**EXERCISE DIRECTIONS:** Reproduce exactly, leaving out pictures, each line from the one holding "You are a computer-use" through the final line of the listing, and add nothing.
○ ○ ○ ○ ○ ○ ○
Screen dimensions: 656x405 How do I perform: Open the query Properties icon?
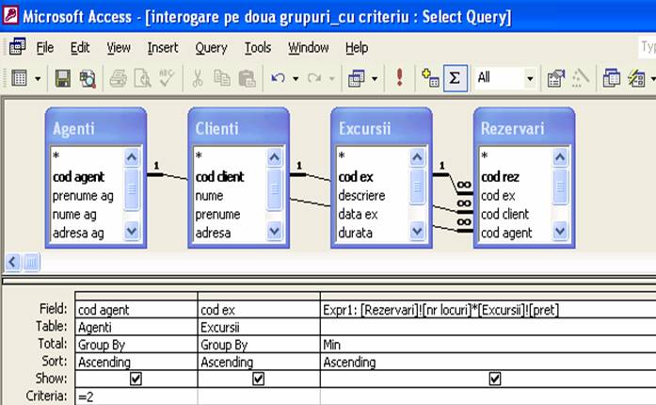coord(555,79)
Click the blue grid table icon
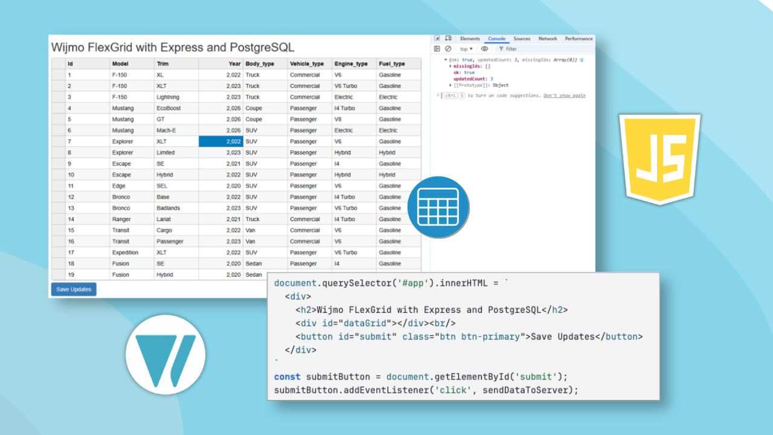Image resolution: width=773 pixels, height=435 pixels. click(x=438, y=207)
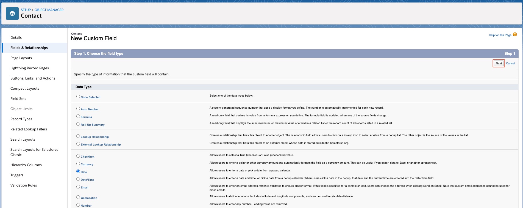Screen dimensions: 523x208
Task: Navigate to OBJECT MANAGER breadcrumb
Action: [49, 10]
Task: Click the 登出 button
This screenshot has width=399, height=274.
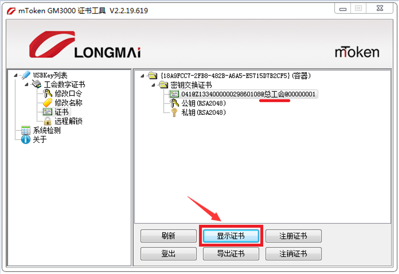Action: 168,254
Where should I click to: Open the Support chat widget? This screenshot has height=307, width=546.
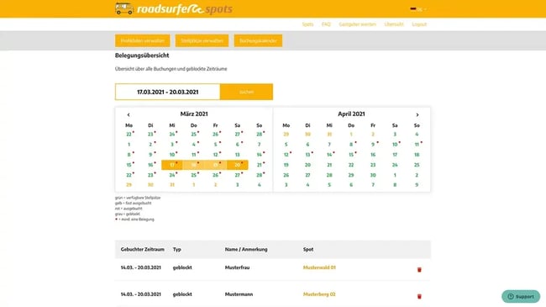(521, 297)
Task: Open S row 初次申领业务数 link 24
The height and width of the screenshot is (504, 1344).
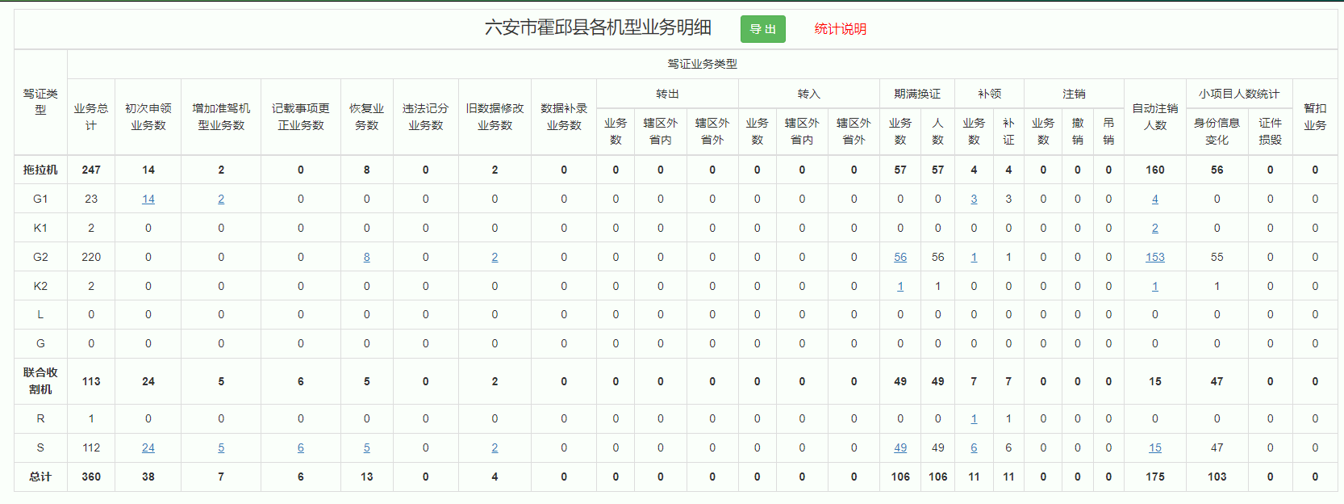Action: tap(148, 447)
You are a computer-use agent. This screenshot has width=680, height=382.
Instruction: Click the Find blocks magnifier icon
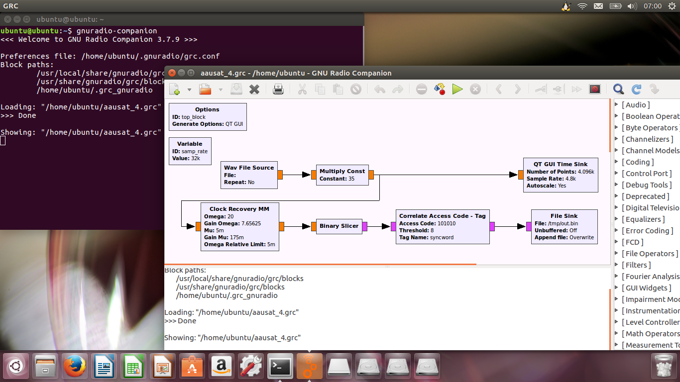tap(618, 90)
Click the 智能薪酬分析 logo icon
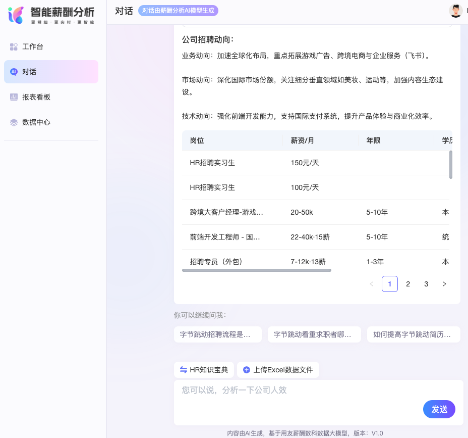The height and width of the screenshot is (438, 468). (x=15, y=14)
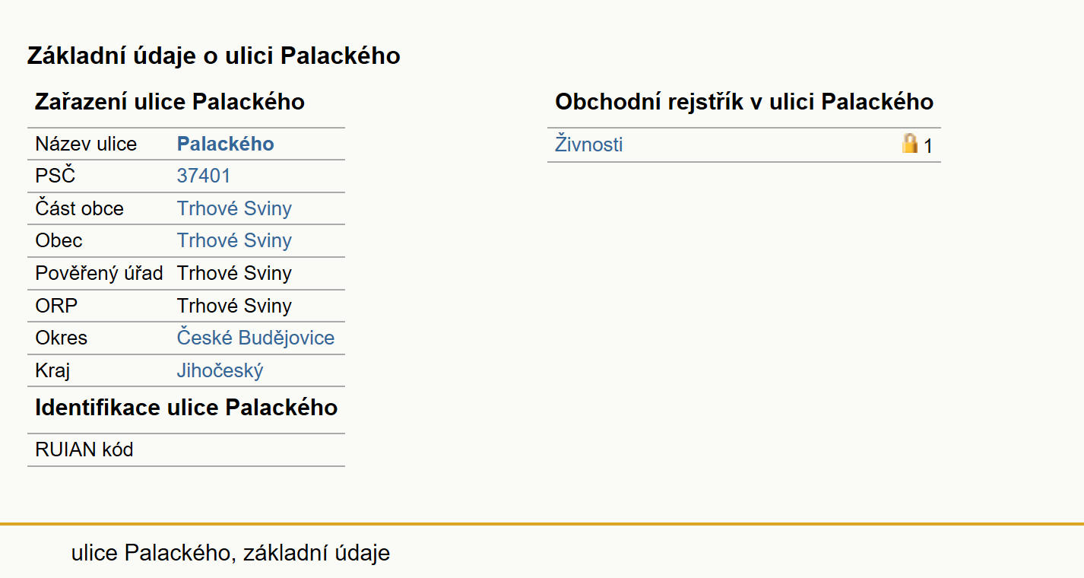Open the České Budějovice okres link
This screenshot has width=1084, height=578.
pyautogui.click(x=255, y=338)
○ ○ ○ ○ ○ ○ ○
**EXERCISE SOLUTION:**
You are a computer-use agent. This screenshot has width=680, height=382.
Instruction: Click the Find blocks magnifier icon
tap(618, 90)
Click the 智能薪酬分析 logo icon
The height and width of the screenshot is (438, 468). (x=15, y=14)
Open the České Budějovice okres link
This screenshot has width=1084, height=578.
pyautogui.click(x=255, y=338)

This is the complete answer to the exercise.